Uphill, the steep seat angle is evident: We found ourselves positioned quite close to the front, offering an efficient pedaling position while climbing. At the same time, this position brings more pressure to the handlebar, which effectively prevents the front wheel from lifting on steep climbs. The grip – thanks to the sizeable contact patch of the tires – is great even on gravel or loose surfaces.

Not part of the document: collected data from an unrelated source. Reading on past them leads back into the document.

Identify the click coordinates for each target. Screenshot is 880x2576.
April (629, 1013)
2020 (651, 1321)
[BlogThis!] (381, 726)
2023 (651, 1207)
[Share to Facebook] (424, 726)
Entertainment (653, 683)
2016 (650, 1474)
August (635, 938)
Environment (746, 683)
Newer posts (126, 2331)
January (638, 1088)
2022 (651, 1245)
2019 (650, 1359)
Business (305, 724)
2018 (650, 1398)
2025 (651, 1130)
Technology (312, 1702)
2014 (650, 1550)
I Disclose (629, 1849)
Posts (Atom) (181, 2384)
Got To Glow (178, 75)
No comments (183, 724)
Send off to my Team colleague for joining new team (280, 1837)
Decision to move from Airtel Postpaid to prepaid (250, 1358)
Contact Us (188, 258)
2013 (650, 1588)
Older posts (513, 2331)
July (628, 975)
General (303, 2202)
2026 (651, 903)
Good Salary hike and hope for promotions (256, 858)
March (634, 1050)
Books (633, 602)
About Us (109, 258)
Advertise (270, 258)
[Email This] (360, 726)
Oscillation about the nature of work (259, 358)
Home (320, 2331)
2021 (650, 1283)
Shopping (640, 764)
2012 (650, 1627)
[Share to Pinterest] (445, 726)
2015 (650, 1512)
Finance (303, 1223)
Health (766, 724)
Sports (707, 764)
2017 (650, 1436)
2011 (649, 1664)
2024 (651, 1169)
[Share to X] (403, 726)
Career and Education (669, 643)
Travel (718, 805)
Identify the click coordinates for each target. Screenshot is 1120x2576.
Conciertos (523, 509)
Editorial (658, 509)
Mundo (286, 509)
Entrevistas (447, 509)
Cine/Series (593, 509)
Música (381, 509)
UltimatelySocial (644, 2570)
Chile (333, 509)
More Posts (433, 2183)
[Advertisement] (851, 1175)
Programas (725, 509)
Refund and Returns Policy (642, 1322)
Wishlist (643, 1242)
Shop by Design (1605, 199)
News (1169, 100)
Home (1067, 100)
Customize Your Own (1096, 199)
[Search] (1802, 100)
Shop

Having reached the top, we prepared for the downhill. The centered position above the bike provides confidence from the beginning. Despite the 650B wheels, you feel inside the bike. Thanks to very short chain stays (428 mm), the Rocky seems pretty agile and is easy to get onto its back wheel. It is also easy to turn and handle in curves – there are definitely some less agile 26” bikes out there. Another advantage is the great rolling on square-edged terrain. The rear suspension feels very firm at the beginning of the travel and there is only minimal bobbing while pedaling. The mid-stroke, on the other hand, is pretty plush, providing some good bump absorption. The only drawback is the resulting undefined compression feeling – you sometimes get the mushy sensation of having a flat tire. On the other hand, we love the progressive end-stroke. We missed having a height-adjustable seatpost (which is standard on the pricier models) and a chain guide (which can be added easily).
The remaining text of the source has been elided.